(Target pointing data)
* START *

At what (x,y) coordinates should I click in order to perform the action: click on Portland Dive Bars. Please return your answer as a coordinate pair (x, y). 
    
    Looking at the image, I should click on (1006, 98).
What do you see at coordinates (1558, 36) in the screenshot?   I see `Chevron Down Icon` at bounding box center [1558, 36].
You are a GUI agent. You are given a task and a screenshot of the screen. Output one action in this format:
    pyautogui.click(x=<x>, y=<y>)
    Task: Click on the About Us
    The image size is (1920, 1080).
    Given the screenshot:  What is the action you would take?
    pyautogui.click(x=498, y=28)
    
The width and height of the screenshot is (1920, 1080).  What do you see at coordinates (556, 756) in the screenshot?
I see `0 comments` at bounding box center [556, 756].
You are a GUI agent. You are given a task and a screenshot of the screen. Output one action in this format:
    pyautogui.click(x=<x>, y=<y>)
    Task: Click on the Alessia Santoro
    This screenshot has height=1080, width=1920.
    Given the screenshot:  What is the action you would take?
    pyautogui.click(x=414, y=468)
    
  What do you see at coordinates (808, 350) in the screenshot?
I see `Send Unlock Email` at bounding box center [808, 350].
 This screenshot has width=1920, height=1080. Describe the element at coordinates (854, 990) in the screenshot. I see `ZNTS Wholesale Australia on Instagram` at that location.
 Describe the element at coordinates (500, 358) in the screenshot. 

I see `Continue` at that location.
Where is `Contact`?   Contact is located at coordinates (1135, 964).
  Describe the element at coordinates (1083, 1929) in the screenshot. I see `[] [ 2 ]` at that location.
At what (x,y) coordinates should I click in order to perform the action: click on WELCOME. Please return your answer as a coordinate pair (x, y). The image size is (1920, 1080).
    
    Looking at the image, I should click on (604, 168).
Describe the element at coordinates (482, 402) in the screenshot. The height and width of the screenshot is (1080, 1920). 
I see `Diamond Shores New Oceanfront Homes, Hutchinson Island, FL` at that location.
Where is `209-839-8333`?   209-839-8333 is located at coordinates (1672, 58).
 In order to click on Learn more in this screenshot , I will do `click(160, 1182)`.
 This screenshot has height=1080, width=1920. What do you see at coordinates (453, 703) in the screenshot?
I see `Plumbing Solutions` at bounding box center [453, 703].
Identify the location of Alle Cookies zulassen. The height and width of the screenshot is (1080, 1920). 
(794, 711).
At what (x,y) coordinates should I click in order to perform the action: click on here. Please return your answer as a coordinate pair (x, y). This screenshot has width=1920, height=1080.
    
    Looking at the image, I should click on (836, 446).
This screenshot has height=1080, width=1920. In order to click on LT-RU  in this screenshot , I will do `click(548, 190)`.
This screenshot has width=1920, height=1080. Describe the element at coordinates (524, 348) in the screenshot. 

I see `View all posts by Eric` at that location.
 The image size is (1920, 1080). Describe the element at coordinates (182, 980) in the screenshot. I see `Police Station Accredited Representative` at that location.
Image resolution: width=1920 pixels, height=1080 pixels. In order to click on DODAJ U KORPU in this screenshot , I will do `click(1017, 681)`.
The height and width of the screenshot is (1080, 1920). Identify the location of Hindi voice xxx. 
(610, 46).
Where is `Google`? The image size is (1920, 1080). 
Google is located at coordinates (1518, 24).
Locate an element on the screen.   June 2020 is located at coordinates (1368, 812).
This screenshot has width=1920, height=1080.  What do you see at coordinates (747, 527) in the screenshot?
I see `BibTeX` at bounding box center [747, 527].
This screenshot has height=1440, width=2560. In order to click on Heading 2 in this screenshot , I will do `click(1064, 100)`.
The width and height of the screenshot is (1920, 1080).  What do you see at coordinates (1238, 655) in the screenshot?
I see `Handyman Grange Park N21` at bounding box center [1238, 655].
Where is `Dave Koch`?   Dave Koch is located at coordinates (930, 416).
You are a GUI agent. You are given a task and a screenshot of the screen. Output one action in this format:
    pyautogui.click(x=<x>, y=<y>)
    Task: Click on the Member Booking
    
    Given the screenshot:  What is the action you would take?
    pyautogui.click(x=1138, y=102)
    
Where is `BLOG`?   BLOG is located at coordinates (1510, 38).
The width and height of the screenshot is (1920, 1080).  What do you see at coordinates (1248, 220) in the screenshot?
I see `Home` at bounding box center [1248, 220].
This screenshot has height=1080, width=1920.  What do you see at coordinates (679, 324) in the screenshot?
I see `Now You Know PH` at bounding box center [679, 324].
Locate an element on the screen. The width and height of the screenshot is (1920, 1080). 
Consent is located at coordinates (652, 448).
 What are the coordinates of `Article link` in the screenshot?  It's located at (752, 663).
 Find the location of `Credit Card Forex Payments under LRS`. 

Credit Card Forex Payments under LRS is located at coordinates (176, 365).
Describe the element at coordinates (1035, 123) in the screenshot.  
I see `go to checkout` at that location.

* END *

--- GIVEN REQUEST ---
Copy all of the rows above word for word, changing nothing.

--- CORRECT RESULT ---
At what (x,y) coordinates should I click in order to perform the action: click on Portland Dive Bars. Please return your answer as a coordinate pair (x, y). 
    
    Looking at the image, I should click on (1006, 98).
What do you see at coordinates (1558, 36) in the screenshot?   I see `Chevron Down Icon` at bounding box center [1558, 36].
You are a GUI agent. You are given a task and a screenshot of the screen. Output one action in this format:
    pyautogui.click(x=<x>, y=<y>)
    Task: Click on the About Us
    The image size is (1920, 1080).
    Given the screenshot:  What is the action you would take?
    pyautogui.click(x=498, y=28)
    
The width and height of the screenshot is (1920, 1080).  What do you see at coordinates (556, 756) in the screenshot?
I see `0 comments` at bounding box center [556, 756].
You are a GUI agent. You are given a task and a screenshot of the screen. Output one action in this format:
    pyautogui.click(x=<x>, y=<y>)
    Task: Click on the Alessia Santoro
    This screenshot has height=1080, width=1920.
    Given the screenshot:  What is the action you would take?
    pyautogui.click(x=414, y=468)
    
  What do you see at coordinates (808, 350) in the screenshot?
I see `Send Unlock Email` at bounding box center [808, 350].
 This screenshot has width=1920, height=1080. Describe the element at coordinates (854, 990) in the screenshot. I see `ZNTS Wholesale Australia on Instagram` at that location.
 Describe the element at coordinates (500, 358) in the screenshot. 

I see `Continue` at that location.
Where is `Contact`?   Contact is located at coordinates (1135, 964).
  Describe the element at coordinates (1083, 1929) in the screenshot. I see `[] [ 2 ]` at that location.
At what (x,y) coordinates should I click in order to perform the action: click on WELCOME. Please return your answer as a coordinate pair (x, y). The image size is (1920, 1080).
    
    Looking at the image, I should click on (604, 168).
Describe the element at coordinates (482, 402) in the screenshot. The height and width of the screenshot is (1080, 1920). 
I see `Diamond Shores New Oceanfront Homes, Hutchinson Island, FL` at that location.
Where is `209-839-8333`?   209-839-8333 is located at coordinates (1672, 58).
 In order to click on Learn more in this screenshot , I will do `click(160, 1182)`.
 This screenshot has height=1080, width=1920. What do you see at coordinates (453, 703) in the screenshot?
I see `Plumbing Solutions` at bounding box center [453, 703].
Identify the location of Alle Cookies zulassen. The height and width of the screenshot is (1080, 1920). 
(794, 711).
At what (x,y) coordinates should I click in order to perform the action: click on here. Please return your answer as a coordinate pair (x, y). This screenshot has width=1920, height=1080.
    
    Looking at the image, I should click on (836, 446).
This screenshot has height=1080, width=1920. In order to click on LT-RU  in this screenshot , I will do `click(548, 190)`.
This screenshot has width=1920, height=1080. Describe the element at coordinates (524, 348) in the screenshot. 

I see `View all posts by Eric` at that location.
 The image size is (1920, 1080). Describe the element at coordinates (182, 980) in the screenshot. I see `Police Station Accredited Representative` at that location.
Image resolution: width=1920 pixels, height=1080 pixels. In order to click on DODAJ U KORPU in this screenshot , I will do `click(1017, 681)`.
The height and width of the screenshot is (1080, 1920). Identify the location of Hindi voice xxx. 
(610, 46).
Where is `Google`? The image size is (1920, 1080). 
Google is located at coordinates (1518, 24).
Locate an element on the screen.   June 2020 is located at coordinates (1368, 812).
This screenshot has width=1920, height=1080.  What do you see at coordinates (747, 527) in the screenshot?
I see `BibTeX` at bounding box center [747, 527].
This screenshot has height=1440, width=2560. In order to click on Heading 2 in this screenshot , I will do `click(1064, 100)`.
The width and height of the screenshot is (1920, 1080).  What do you see at coordinates (1238, 655) in the screenshot?
I see `Handyman Grange Park N21` at bounding box center [1238, 655].
Where is `Dave Koch`?   Dave Koch is located at coordinates (930, 416).
You are a GUI agent. You are given a task and a screenshot of the screen. Output one action in this format:
    pyautogui.click(x=<x>, y=<y>)
    Task: Click on the Member Booking
    
    Given the screenshot:  What is the action you would take?
    pyautogui.click(x=1138, y=102)
    
Where is `BLOG`?   BLOG is located at coordinates (1510, 38).
The width and height of the screenshot is (1920, 1080).  What do you see at coordinates (1248, 220) in the screenshot?
I see `Home` at bounding box center [1248, 220].
This screenshot has height=1080, width=1920.  What do you see at coordinates (679, 324) in the screenshot?
I see `Now You Know PH` at bounding box center [679, 324].
Locate an element on the screen. The width and height of the screenshot is (1920, 1080). 
Consent is located at coordinates (652, 448).
 What are the coordinates of `Article link` in the screenshot?  It's located at (752, 663).
 Find the location of `Credit Card Forex Payments under LRS`. 

Credit Card Forex Payments under LRS is located at coordinates (176, 365).
Describe the element at coordinates (1035, 123) in the screenshot.  
I see `go to checkout` at that location.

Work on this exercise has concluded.